奶頭山,山頂的樹木被砍伐一空,三個山寨所有房屋無遮無擋,全都暴露在烈日下,正在接受烈日無情的烤問。
左寨,大頭領的院落,門前有衙役把守,衙役被曬的躲進了屋檐下。而院内正有兩人在說話,不是别人,正是何縣尉和劉将軍。
隻聽劉将軍問道:“何大人,這一個多月我們雖然又打下來不少山寨,但都是不值一提的小地方,要糧沒糧,要錢沒錢,翻山越嶺的,可把手下的兄弟累的夠嗆,再不給他們些甜頭,這麽熱的天,怕是指揮不動了。”
“劉将軍,你們這一個多月打的都是些什麽東西!你能說出幾個叫的出口的山寨來?都是些官軍還沒到就卷鋪蓋跑了的小蝦米,你們不下力氣,我怎麽給你們甜頭。”何縣尉坐在椅子上,手拿蒲扇,撲啦撲啦的搖着。
劉将軍臉色一僵,背往椅子上一靠,說道:“何大人,你這麽說就不對了吧,要不要打,要打哪些地方,可都是你定的。你現在怪兄弟們不出力,打的都是小蝦米,這可沒道理。兄弟們可都是在何大人指揮下出去攻城拔寨的,不意思意思,說不過去吧。”
何縣尉右手拿着蒲扇繼續搖,左手拿起一杯涼茶,一口氣喝完,放下茶杯,長出一口氣,才道:“附近有哪些山寨,那還不是你們去探回來的,結果找到的都是些飯都吃不上窮山餓谷,我有什麽辦法。你不說,我還正想問你,我手下的捕快回來說,附近可有幾個匪寨,人數都有一兩百人,你們怎麽就沒探到?”
劉将軍見何縣尉慢慢悠悠的樣子,急得眉毛直跳,身子往前一頃,急道:“這能怪我們嗎,前山寺你要我們留人守,奶頭山你也要我們守,我們滿打滿算五百人,兩個地方一分,能動的連三百人都不到,在人家的地盤上,人生地不熟,讓我們拿什麽去打一兩百人的山寨,一個不小心,被幾個山寨一圍,幾百兄弟一個都回不來,真到那個時候,這責任由你來負,還是我來負!”

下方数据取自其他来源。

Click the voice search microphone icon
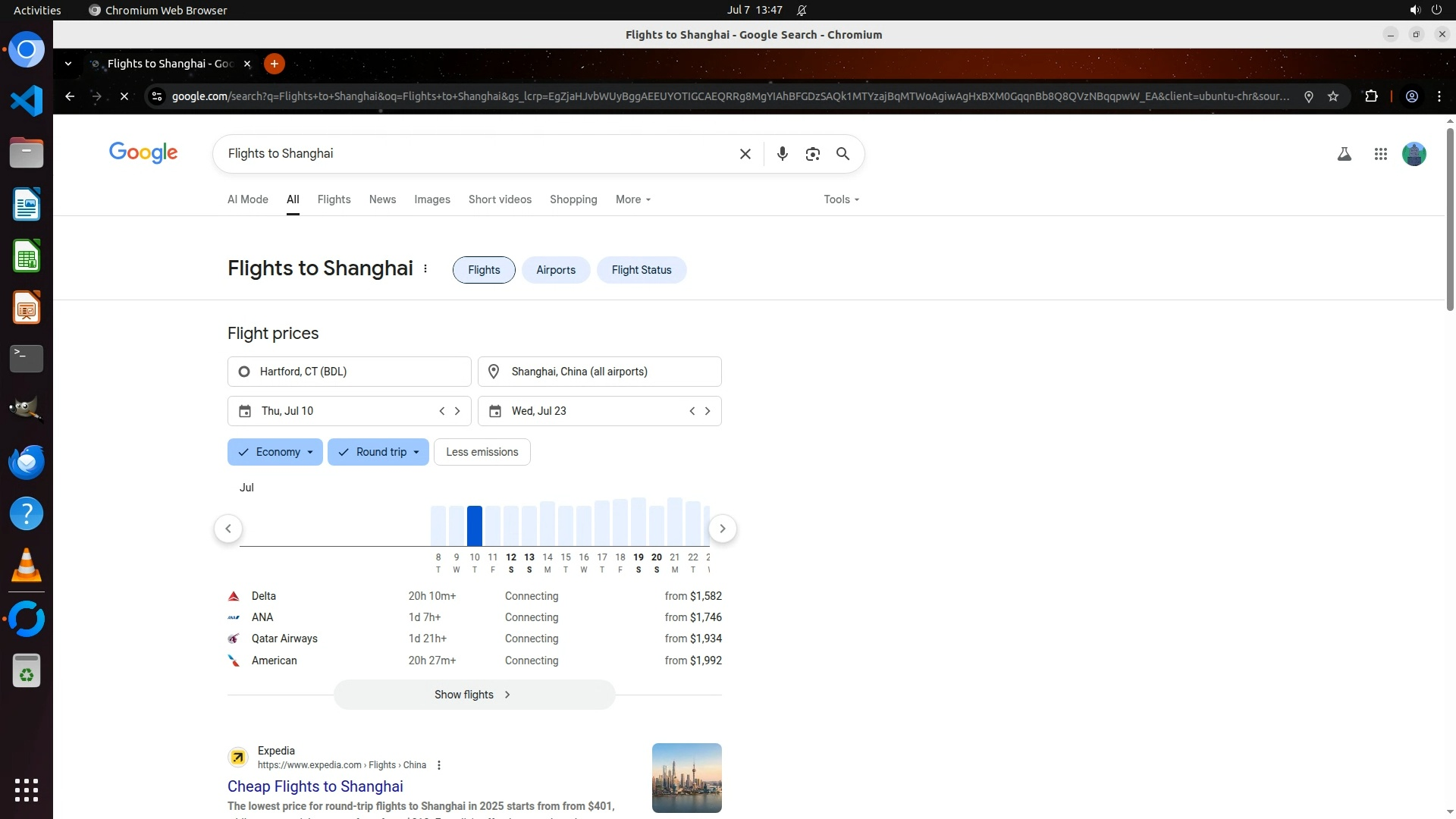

何縣尉停下搖着的蒲扇,看着劉将軍平心靜氣的說道:“劉将軍莫激動。人手不足打不下一兩百人的匪寨,你們倒是把那些小匪寨的匪徒都給滅了啊。結果你們倒好,慢慢悠悠的走過去,等你大搖大擺的過去,小股的匪徒不跑才叫怪了。這點力氣都不想出,我怎麽給你們要甜頭。”
劉将軍像洩了氣一樣,往後一靠:“山裏沒路,天又熱,我們倒想把他們都殺了,可在山裏他們精的像猴子,一竄進林子就不見蹤影,我們跑的都快斷氣了也追不上,有什麽辦法。但好歹這大熱天的,我們也把方圓幾十裏的土匪清剿一空了吧,前山寺到這兒一路出過事沒?”
“好了,今天先不糾纏這些。說說後面的事情怎麽弄,他們可在全力追逃犯,等把人都追回來,可沒我們什麽事兒了。”何縣尉又開始搖蒲扇。
“何大人,要出力的是兄弟們,不把他們安撫好,我們說的再好都沒用,你說是吧。”劉将軍慢悠悠的回道。
“你們還是禁軍嗎,怎麽都掉進錢眼裏了!”何縣尉收了蒲扇,微微有些生氣。
劉将軍看着何縣尉,慵懶的回道:“打下來奶頭山,可收了五六百擔上好的新鮮稻米,怎麽也值一千三四百貫錢吧。兄弟們可都看着呢,我也是沒辦法。”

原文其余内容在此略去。